Reproduce verbatim the rows from the line containing "Task: Click the clear search text icon" through the line containing "pyautogui.click(x=81, y=394)", including both of those lines.

..............................

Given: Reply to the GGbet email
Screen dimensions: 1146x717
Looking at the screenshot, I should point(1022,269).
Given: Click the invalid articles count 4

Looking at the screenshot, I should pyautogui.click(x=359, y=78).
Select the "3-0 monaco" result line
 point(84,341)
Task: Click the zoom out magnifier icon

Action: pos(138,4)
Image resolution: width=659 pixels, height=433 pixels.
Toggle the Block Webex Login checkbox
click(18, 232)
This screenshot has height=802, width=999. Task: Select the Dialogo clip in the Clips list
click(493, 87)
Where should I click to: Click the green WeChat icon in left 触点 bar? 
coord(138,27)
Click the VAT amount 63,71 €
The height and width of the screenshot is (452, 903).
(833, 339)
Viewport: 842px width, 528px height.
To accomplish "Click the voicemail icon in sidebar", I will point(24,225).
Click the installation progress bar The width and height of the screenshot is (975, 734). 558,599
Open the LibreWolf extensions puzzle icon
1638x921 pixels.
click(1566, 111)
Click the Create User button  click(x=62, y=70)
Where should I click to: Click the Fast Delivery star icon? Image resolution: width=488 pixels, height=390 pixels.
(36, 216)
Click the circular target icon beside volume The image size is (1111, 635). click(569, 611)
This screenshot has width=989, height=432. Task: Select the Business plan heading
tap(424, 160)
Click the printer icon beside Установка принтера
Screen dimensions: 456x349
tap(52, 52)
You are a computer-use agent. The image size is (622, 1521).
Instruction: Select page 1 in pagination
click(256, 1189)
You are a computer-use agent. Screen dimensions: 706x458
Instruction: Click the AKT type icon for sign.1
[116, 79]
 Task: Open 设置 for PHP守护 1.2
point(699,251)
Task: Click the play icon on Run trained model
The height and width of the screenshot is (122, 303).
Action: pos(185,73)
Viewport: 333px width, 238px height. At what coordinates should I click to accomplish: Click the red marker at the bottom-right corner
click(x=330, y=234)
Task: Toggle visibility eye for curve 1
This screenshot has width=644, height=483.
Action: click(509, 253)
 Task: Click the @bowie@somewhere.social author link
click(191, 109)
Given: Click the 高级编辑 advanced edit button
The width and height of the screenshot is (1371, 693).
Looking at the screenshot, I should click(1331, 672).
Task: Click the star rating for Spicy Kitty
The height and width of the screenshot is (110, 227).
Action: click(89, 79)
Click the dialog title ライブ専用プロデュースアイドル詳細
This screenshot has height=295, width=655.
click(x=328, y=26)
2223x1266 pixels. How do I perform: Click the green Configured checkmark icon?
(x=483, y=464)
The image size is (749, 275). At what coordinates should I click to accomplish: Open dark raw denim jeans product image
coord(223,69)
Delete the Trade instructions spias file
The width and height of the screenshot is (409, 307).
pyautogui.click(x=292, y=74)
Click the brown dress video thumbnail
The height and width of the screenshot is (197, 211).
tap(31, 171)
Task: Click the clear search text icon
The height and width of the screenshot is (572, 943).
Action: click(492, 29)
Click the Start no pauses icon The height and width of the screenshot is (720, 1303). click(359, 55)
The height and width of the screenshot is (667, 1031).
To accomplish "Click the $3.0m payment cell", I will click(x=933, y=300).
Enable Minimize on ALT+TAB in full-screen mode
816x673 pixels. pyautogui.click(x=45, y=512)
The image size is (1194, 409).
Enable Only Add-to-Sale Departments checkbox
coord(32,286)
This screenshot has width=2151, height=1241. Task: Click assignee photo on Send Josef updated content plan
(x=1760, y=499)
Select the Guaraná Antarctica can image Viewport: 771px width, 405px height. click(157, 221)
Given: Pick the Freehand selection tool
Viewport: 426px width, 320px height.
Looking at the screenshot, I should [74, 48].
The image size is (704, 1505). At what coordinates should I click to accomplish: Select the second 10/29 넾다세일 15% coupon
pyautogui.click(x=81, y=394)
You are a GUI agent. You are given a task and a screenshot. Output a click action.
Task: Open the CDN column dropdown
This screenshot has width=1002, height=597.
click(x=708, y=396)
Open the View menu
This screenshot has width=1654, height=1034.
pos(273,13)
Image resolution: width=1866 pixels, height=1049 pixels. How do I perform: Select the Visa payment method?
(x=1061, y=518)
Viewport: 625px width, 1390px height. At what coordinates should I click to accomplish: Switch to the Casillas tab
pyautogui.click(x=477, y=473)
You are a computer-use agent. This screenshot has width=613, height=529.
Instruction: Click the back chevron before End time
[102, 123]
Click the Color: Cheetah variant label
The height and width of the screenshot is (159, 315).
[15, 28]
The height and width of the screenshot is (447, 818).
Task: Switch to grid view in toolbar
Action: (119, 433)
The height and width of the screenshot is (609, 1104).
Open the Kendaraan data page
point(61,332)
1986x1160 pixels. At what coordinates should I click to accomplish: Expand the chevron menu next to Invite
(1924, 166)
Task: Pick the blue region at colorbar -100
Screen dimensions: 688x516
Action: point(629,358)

..............................

* _SOLUTION BELOW_
Task: Click the clear search text icon
The height and width of the screenshot is (572, 943).
Action: click(492, 29)
Click the Start no pauses icon The height and width of the screenshot is (720, 1303). click(359, 55)
The height and width of the screenshot is (667, 1031).
To accomplish "Click the $3.0m payment cell", I will click(x=933, y=300).
Enable Minimize on ALT+TAB in full-screen mode
816x673 pixels. pyautogui.click(x=45, y=512)
The image size is (1194, 409).
Enable Only Add-to-Sale Departments checkbox
coord(32,286)
This screenshot has width=2151, height=1241. Task: Click assignee photo on Send Josef updated content plan
(x=1760, y=499)
Select the Guaraná Antarctica can image Viewport: 771px width, 405px height. click(157, 221)
Given: Pick the Freehand selection tool
Viewport: 426px width, 320px height.
Looking at the screenshot, I should [74, 48].
The image size is (704, 1505). At what coordinates should I click to accomplish: Select the second 10/29 넾다세일 15% coupon
pyautogui.click(x=81, y=394)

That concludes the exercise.